É que, enquanto a nulidade é uma forma de ineficácia, em sentido amplo, pressupondo uma falta ou irregularidade, quanto aos elementos internos ou essenciais do negócio (falta de capacidade, falta ou defeito da declaração de vontade, impossibilidade física ou legal do objeto), a ineficácia, em sentido estrito, baseia-se na falta ou irregularidade de outra natureza [Cf. Manuel de Andrade, Teoria Geral da Relação Jurídica, II, 1966, pág. 411.], não já de uma falta ou irregularidade dos elementos internos do negócio, mas antes de alguma circunstância extrínseca que, conjuntamente com o negócio, integra a situação de facto produtiva de efeitos jurídicos (falta de titularidade do direito de que se dispôs ou onerou, falta de registo relativamente a terceiros, etc.) [Cf. Mota Pinto, Teoria Geral do Direito Civil, 2005, 4ª edição, págs. 615 a 617].

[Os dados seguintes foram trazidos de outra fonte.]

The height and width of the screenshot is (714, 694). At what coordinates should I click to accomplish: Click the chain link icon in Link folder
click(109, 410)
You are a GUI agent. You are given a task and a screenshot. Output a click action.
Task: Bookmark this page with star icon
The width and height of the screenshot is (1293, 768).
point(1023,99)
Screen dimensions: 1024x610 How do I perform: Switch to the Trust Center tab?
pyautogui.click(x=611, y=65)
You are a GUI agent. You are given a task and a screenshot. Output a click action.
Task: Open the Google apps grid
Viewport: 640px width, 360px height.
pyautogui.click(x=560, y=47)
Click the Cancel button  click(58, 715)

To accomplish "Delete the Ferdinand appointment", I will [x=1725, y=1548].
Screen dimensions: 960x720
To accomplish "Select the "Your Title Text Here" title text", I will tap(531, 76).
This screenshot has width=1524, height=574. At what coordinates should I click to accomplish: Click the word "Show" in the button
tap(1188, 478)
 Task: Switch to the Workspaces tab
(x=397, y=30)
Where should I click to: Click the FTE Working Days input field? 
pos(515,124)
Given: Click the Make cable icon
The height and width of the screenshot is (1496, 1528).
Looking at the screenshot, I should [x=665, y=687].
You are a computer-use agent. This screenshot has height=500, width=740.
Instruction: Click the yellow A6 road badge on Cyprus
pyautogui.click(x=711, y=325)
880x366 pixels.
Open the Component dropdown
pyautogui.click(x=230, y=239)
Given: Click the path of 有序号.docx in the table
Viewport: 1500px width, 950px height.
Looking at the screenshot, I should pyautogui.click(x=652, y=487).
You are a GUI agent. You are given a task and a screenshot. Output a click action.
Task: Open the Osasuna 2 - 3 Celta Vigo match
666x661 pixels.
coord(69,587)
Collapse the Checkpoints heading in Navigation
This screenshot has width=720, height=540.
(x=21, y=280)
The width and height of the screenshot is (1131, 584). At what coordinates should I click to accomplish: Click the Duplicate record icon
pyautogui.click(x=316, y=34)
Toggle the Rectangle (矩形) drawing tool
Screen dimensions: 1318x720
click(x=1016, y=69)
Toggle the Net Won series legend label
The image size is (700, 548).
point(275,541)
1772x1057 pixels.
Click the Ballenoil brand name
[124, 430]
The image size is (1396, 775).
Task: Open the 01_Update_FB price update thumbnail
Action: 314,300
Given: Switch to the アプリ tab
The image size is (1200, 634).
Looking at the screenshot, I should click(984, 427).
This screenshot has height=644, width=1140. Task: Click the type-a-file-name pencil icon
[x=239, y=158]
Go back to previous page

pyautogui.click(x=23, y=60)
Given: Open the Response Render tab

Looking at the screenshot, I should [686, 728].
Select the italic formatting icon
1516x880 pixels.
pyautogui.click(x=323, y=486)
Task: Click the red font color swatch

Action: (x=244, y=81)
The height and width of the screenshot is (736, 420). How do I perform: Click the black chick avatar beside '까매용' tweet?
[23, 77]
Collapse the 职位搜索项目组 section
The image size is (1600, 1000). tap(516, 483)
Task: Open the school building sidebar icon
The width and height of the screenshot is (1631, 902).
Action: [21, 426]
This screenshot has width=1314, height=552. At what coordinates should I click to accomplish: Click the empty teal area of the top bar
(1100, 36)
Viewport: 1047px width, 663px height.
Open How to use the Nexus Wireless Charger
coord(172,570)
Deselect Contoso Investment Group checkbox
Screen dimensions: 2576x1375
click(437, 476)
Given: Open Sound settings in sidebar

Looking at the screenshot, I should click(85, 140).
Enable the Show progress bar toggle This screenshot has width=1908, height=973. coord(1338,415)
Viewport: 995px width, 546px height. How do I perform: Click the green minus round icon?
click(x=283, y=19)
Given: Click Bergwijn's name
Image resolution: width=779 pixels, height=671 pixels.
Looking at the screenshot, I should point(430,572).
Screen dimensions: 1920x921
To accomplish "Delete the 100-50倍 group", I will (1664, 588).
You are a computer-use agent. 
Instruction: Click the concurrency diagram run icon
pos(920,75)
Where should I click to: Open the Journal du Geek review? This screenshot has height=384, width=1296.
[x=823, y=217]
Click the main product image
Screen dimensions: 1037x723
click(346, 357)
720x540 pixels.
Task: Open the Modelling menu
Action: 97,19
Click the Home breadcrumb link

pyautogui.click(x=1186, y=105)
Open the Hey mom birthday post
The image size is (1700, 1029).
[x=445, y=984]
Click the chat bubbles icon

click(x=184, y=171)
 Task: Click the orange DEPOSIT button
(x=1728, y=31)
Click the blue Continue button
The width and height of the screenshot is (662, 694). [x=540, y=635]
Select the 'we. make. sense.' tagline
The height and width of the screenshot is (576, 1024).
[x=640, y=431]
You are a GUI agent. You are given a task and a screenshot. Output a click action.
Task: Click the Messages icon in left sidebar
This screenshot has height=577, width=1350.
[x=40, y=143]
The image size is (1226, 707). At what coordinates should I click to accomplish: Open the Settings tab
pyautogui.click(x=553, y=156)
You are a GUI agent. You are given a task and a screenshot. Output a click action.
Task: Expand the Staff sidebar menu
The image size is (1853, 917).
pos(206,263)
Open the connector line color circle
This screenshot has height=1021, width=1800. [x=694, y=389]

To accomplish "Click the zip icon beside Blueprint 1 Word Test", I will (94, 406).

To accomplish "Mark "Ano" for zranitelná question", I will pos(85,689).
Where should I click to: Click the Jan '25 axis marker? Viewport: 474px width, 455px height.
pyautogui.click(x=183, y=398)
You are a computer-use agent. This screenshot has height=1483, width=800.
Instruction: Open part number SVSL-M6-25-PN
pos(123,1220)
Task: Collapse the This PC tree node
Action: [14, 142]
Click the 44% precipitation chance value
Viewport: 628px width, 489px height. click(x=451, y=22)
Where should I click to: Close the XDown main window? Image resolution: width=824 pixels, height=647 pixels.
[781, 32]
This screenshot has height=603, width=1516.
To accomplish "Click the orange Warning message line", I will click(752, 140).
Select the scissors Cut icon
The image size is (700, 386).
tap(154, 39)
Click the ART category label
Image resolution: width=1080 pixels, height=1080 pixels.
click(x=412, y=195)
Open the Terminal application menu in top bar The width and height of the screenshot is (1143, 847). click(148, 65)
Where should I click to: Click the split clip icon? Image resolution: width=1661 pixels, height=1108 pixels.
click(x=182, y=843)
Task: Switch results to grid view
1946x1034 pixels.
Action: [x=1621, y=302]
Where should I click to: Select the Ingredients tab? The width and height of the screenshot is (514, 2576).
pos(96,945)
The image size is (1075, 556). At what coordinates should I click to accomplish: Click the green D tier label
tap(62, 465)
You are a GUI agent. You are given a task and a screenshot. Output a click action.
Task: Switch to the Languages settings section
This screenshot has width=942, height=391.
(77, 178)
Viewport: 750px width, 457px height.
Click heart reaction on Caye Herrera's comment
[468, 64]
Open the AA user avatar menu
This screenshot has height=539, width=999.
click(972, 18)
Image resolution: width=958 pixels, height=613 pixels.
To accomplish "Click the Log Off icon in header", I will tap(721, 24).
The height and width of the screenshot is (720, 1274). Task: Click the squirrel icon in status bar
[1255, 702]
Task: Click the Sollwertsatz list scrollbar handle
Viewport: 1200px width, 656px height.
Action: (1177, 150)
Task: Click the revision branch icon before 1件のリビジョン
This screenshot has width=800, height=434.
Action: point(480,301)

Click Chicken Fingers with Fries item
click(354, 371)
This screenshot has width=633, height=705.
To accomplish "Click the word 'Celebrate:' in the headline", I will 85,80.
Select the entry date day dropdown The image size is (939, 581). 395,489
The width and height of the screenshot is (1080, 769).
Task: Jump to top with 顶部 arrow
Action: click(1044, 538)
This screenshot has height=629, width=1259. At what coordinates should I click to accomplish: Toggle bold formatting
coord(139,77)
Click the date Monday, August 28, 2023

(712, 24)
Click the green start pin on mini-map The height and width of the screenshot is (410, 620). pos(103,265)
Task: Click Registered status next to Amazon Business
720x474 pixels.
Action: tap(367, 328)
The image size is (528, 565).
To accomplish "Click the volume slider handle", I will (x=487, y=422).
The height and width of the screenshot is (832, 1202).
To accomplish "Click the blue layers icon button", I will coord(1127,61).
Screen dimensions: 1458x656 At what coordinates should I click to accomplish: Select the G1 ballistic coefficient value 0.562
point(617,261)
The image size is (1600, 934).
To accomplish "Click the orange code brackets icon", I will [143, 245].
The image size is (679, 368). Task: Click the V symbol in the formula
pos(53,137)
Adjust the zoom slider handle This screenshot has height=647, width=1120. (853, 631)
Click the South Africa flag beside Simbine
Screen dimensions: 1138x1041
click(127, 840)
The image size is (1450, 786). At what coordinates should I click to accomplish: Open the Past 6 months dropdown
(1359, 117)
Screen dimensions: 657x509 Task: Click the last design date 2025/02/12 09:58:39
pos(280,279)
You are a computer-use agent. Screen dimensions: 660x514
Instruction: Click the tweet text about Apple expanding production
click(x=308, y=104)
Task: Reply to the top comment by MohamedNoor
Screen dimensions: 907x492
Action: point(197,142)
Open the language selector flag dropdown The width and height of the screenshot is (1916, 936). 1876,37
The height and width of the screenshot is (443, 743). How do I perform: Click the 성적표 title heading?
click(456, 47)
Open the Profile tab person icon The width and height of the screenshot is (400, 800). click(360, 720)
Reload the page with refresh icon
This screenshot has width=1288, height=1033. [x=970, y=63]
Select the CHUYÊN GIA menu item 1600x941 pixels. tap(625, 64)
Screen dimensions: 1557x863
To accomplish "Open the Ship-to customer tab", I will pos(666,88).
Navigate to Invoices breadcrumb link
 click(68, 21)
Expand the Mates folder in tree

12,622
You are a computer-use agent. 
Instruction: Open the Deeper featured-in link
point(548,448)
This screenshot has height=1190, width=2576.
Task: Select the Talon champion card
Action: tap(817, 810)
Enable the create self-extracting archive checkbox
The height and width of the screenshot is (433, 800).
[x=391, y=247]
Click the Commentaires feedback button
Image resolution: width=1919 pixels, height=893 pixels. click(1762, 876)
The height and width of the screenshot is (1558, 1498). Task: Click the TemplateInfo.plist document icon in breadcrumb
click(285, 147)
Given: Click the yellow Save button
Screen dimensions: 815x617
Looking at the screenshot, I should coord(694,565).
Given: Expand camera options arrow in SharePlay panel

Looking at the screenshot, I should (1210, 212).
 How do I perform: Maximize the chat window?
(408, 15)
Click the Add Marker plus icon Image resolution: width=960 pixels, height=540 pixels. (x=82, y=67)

Diga-se, por fim, que muito embora a hipoteca de coisa alheia se reja, essencialmente, pelo regime da venda de coisa alheia, a celebração do negócio constitutivo da hipoteca sobre o prédio urbano nestes autos, não se encontra sujeita à aplicação do estipulado no artigo 892º, do CC (ex vi do art. 939º, do mesmo Código), desde logo porque a 1ª ré não é a única titular do respectivo direito sobre o imóvel hipotecado, nem interveio nos actos de constituição de hipoteca nessa qualidade."